DurhamDurham · 03/04/2014 09:37

Having used the clinics myself I cannot begin to imagine how much worse it could have been if there had been people with candles and placards outside. The women who will have to endure this have my sympathy.

MinesAPintOfTea · 03/04/2014 09:51

If you do have the nerve to go there and just hold a placard "Judge not lest ye be judged" is a good one. And just quietly try to keep things clear.

I did say this to a "vigil for murdered babies" I passed on the way to the train station regularly. Not that it stopped them but I couldn't let them think all the passersby were giving tactit support.

fideline · 03/04/2014 09:55

You could be an escort to and from the path.

Yes MrsY that crossed my mind, but how would one do it?

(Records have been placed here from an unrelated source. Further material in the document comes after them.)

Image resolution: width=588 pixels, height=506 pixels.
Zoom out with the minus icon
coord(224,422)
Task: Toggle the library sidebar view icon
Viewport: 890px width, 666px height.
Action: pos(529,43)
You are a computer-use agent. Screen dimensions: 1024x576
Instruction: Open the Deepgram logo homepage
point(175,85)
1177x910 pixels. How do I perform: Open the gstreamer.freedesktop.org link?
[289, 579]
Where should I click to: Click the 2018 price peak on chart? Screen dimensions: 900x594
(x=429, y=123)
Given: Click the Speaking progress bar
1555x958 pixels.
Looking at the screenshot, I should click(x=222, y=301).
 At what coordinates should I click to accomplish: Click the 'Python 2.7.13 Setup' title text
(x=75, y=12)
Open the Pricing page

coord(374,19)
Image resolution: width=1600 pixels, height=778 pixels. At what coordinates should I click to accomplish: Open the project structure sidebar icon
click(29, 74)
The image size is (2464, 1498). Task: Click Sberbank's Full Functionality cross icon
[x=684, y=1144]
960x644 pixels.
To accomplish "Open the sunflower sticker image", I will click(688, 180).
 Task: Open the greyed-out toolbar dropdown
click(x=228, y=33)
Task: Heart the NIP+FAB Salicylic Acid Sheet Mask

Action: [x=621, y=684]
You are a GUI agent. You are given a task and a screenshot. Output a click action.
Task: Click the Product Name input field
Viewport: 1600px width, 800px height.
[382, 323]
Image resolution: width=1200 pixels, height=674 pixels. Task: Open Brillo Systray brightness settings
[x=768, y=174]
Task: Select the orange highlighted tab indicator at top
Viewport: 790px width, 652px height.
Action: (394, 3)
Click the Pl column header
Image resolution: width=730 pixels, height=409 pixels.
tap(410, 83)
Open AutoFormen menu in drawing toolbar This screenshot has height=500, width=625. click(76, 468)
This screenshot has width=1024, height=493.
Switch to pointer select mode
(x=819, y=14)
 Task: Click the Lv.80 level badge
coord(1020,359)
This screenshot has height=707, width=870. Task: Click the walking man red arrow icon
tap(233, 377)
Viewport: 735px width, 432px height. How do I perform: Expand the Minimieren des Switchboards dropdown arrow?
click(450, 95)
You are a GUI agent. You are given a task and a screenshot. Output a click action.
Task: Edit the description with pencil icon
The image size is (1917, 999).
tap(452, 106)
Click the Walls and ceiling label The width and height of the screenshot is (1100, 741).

mindosa · 03/04/2014 09:56

I am Catholic and what they are doing is just disgusting.

How dare they try and humiliate women - its not a protest its a witch hunt and it makes my blood boil

fideline · 03/04/2014 09:57

I mean, in a special tabard? Or just approaching nervous women and offering to walk them through the crowd? How would they know you weren't another loony person?

Some kind of organised escort scheme would be a great idea.

confuddledDOTcom · 03/04/2014 10:11

twofingers, I thought the same thing, I guess you know what I was referring to in my PP.

Lovecat · 03/04/2014 10:33

I'm a Catholic and these people are the scum of the earth imho.

They don't care about babies, or women, they just like to get off on their own sanctimony.

Thanks Babyface so sorry to hear this.

I just wrote and deleted a long post about what my (RC) grandmother had to go through in the 1930's in a similar situation but then decided it was too upsetting. Suffice to say that the church has a lot to answer for.